Nous venons à peine de sortir d’une seconde guerre mondiale que déjà une troisième se prépare ouvertement. Pourtant, les plaies ne sont pas encore cicatrisées, les monceaux de ruines fument encore, les témoins n’ont pas fini d’évoquer leurs combats et les massacres de populations. En attendant le choc qui mettra aux prises les belligérants, nous entraînant de force dans leur sillage, la guerre continue en Grèce, en Chine, en Palestine. La société civile se décompose, partout l’homme devient l’ennemi de l’homme, se durcit, retourne à la mentalité barbare. Nous savons tout cela, les articles des journaux, les discours des grands criminels qui mènent les peuples, les quelques mouvements généreux qui se bornent à des manifestations platoniques, rien ne peut nous faire illusion un seul instant. La réalité est là, le moindre de nos actes, la plus infime démarche nous la font toucher du doigt, nos instincts nous avertissent et la raison les confirme.
Le clan des pessimistes grossit chaque jour, et le conflit entre Rousseau et les moralistes traditionnels paraît définitivement réglé. On s’esclaffe à la pensée qu’un penseur dont on reconnaît le génie ait pu décréter la bonté fondamentale de l’homme. L’histoire n’enseigne-t-elle pas, et surtout cette phase si courte mais particulièrement agitée vécue par notre génération, que l’homme est un loup pour l’homme ?
À partir de là, nul espoir, le plus total pessimisme nous guette. Car si les conflits engendrés par cette détestable nature qui serait la nôtre, pouvaient se limiter à des dégâts mineurs quand on se battait à coups d’arquebuse et qu’on voyageait en diligence, ils sont aujourd’hui servis par de tels moyens que nous allons fatalement vers la destruction de l’espèce.
Avant de prendre une position en face. de notre époque, il semble donc indispensable d’examiner les conclusions des moralistes. L’homme est-il bon ou mauvais ? Il est curieux de constater qu’un tel débat, au lieu d’être institué dans un esprit d’examen scientifique aboutit presque toujours à une confrontation confuse, nourrie de lieux communs, où les arguments se chevauchent, se contredisent et se neutralisent finalement. Chacun des interlocuteurs réfléchit à son expérience personnelle, il hésite en constatant qu’elle lui fournit des données contradictoires et, en fin de compte, se décide suivant son humeur du jour ou l’état de son foie. Essayons donc d’examiner le problème sous une autre optique.

▶ **BLOC DE DONNÉES**

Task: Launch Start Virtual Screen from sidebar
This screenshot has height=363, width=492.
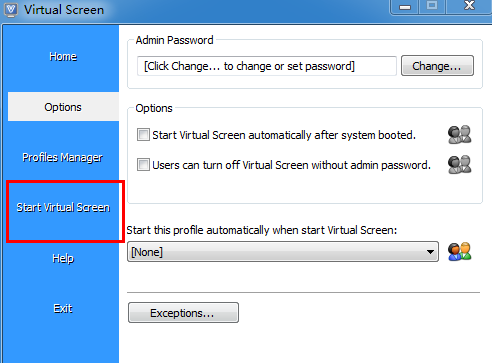Action: point(63,208)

▶ **TÂCHES À FAIRE**
A. Traduisez en anglais cette phrase du texte sur la nature humaine : « Le clan des pessimistes grossit chaque jour, et le conflit entre Rousseau et les moralistes traditionnels paraît définitivement réglé. »
B. Pour chaque affirmation, dites par oui ou non si elle s'accorde avec le texte sur la nature humaine, et citez les mots du texte qui permettent de trancher : (i) la guerre continue en Grèce, en Chine et en Palestine ; (ii) le clan des pessimistes diminue de jour en jour ; (iii) le débat sur la bonté de l'homme est presque toujours mené dans un esprit d'examen scientifique.
C. Rédigez la suite du texte sur la nature humaine, en partant de sa dernière phrase.

▶ **RÉPONSES PAR TÂCHE**
A. The camp of the pessimists grows larger every day, and the conflict between Rousseau and the traditional moralists seems settled for good.

B.
(i) Oui : « la guerre continue en Grèce, en Chine, en Palestine »
(ii) Non : « Le clan des pessimistes grossit chaque jour »
(iii) Non : « au lieu d’être institué dans un esprit d’examen scientifique aboutit presque toujours à une confrontation confuse »

C.
Par quoi se manifeste la « bonté », pour reprendre le vocable employé par Rousseau ? Elle n’a de signification que par rapport aux relations sociales, elle s’exerce par un certain comportement à l’égard du prochain. L’homme « bon », dans le sens rousseauiste du mot, est celui qui est loyal et respecte le contrat, qui n’exploite pas son semblable, qui rend service. Les moralistes confiants et les poètes ont enrobé tout cela d’un élément affectif qui n’est d’ailleurs pas sans valeur quand il s’exprime autrement que par des fadaises sentimentales. Le sens d’une amitié virile entre les hommes n’est négligé que par des esprits secs qu’on rencontre rarement. Mais, dans sa substance, la fameuse « bonté » n’est pas autre chose que la manifestation de l’instinct social.
En opposition immédiate, venons-en à la non moins fameuse « méchanceté ». Elle se manifeste par les antithèses des vertus que nous venons d’évoquer ; l’être humain est alors déloyal et ne respecte pas le contrat, il cherche à exploiter son semblable, il refuse de rendre service. Évidemment, d’autres aspects de la méchanceté seraient à retenir pour être complet, la cruauté, par exemple, ou l’orgueil démesuré, mais ils sont secondaires par rapport aux manifestations que je viens de citer. Et qu’expriment donc celles-ci, sinon l’intérêt personnel, le besoin, exacerbé suivant les individus ou les circonstances, de vivre mieux par n’importe quel moyen ? Nous avons là le second aspect de l’homme, sa nature individuelle, dont les aspirations sont à l’opposé de sa première vocation, celle d’animal social. Les moralistes nous ont entraînés sur une fausse piste. Bon, mauvais, ces mots ne signifient rien, ou plutôt ils ne sont que l’expression affective d’une réalité plus profonde qu’il importe de connaître si l’on veut asseoir un jugement sur des bases solides.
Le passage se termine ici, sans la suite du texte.